Compared to some of the other case studies in this article, Re-Cycle is firmly established on the Swansea scene and as a successful, self-funded waste reduction and reuse project, is an example of where these grassroots projects could end up.
Start them young
Engagement with schools has been central to many of the campaigns discussed previously – but what are schools doing themselves to tackle waste in their communities? Bryony Bromley is an education officer with Eco-Schools, an international education programme run in Wales by charity Keep Wales Tidy. While the programme receives Welsh Government funding, used in part to maintain the nine full and part-time education officers, none of the schools signed up receive financial support.
Eco-Schools officers provide an initial environmental review that can help pupils identify problem areas in their school. The pupils are then the driving force behind their own projects – which can cover a wide range of subjects, though waste reduction is a hot topic at the moment. The programme works best when the children have “ownership” over their ideas, explains Bryony. In fact, she is frequently inspired by projects that the pupils have created themselves, such as at Cross Ash Primary School in Monmouthshire, where children decided to paint their noses red to raise money for Comic Relief instead of buying plastic disposable noses.
The activity of school children can have a ripple effect in the wider community. In Seaview Community Primary School in Swansea, for example, children had noticed that on bin collection days there was often a big increase in litter – so they organised a community event with parents to raise awareness of the problem. Spurred on by the efforts of pupils taking responsibility for recycling, Bryony says, “they have then noticed the increase in the amount of people who are recycling their waste.”

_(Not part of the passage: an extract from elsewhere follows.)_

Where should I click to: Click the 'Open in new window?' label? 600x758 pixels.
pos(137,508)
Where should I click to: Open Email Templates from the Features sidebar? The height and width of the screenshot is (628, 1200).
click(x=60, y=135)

The more established Eco-Schools increasingly “make those links out into the community,” says Bryony. “[Schools] are the hubs of the community and they can have quite a wide influence.” She notes that there are a growing number of schools that have now signed up to TerraCycle recycling schemes – acting as waste collection hubs that draw in and link out to members of the wider community. Bryony mentions pubs and hospitals that are now bringing crisp packet waste to their local school for recycling. “By engaging the parents they are slowly seeing change.”
Mighty oaks from little acorns
Building connections can be difficult, especially for those without an initial network around them, but social media has undoubtedly reshaped the potential for zero waste activity. As evidenced here, it’s helping communities to inspire, engage and connect.
These examples highlight how reaching out to established groups can prove fruitful, but meeting local residents face-to-face is just as important and can help to build connections with people outside of the ‘environment bubble’ – those who might not otherwise get involved.
Inevitably, schools have an important function in small neighbourhoods, often acting as a hub for waste reduction projects, encouraging further action from children, parents and the wider community. And once the community has ownership of a project, it can run and run, leading to new ideas, new connections and networks that reach across Wales.